性的暴行疑惑が浮上した
他の代表選手はどうなった!?
他の選手を見てみても、サッカー界における性的暴行疑惑への対応はケース・バイ・ケースである。
かつて、仏パリ・サンジェルマンに所属していたブラジル代表FWネイマールは2019年5月に、パリ市内のホテルで強姦(ごうかん)したとして、ブラジル人の女性モデルから被害届を出された。世界中を驚かせたなかで、ネイマールは合意の上での性行為だと主張。ブラジル・サンパウロの捜査当局は同7月に証拠不十分で捜査終了を発表した。
フランスリーグはちょうどシーズンオフだったが、ブラジル代表チームはW杯に次ぐビッグイベント、南米選手権を控えていた。結局ネイマールは大会直前の親善試合で右足首靱帯(じんたい)を損傷して欠場を強いられたものの、もともとはエースとして招集メンバーに名を連ねていた。その後のクラブ・代表での活躍は周知の通りだ。

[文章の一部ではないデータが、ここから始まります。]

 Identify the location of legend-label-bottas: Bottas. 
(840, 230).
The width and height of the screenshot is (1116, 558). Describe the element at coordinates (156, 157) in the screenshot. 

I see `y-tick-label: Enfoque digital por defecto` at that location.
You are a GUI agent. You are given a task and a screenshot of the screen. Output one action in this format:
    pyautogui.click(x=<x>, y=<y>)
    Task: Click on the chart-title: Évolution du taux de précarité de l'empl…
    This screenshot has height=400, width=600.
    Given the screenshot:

それとは対照的なケースもある。元フランス代表DFバンジャマン・メンディは21年8月に、4人の女性に対する強姦と1人への性的暴行容疑で逮捕および起訴された。さらに容疑が増えたなかで、すべて無罪判決を下される23年7月までの約2年間にわたって、当時所属していた英プレミアリーグのマンチェスター・シティから活動停止処分を科されていた。その間、もちろんフランス代表にも招集されていない。
現在29歳のメンディは昨夏から選手活動に復帰。くしくも伊東の復帰戦の対戦相手だったロリアンに所属しているが、11日のスタッド・ランス戦ではベンチ入りしなかった。そしてメンディは現在、日本円で約18億円に達する活動停止期間中の給与支払いを求めて、古巣のマンチェスター・シティの提訴に踏み切っている。無罪を勝ち取ったにもかかわらず、トラブルが続いているのだ。フランス代表への復帰も果たせていない。
では、伊東の代表選手としてのキャリアは今後どうなるのか。
北朝鮮代表との北中米W杯アジア2次予選をはじめとする、3月以降の代表活動における伊東の復帰について、JFAの田嶋会長は現時点で明言を避けている。
「これがどのように展開していくのか、JFAとしてしっかりと見極めていきたい」
先述したスポンサーとの兼ね合いからも、捜査が一段落するまでは方針を定められないのだろう。
現時点で言えることは一つ。
日本から厳しい視線が向けられていることを承知しつつも、サッカーに集中できる環境に感謝しながら、伊東が所属チームの右サイドで奮闘するだろうということだ。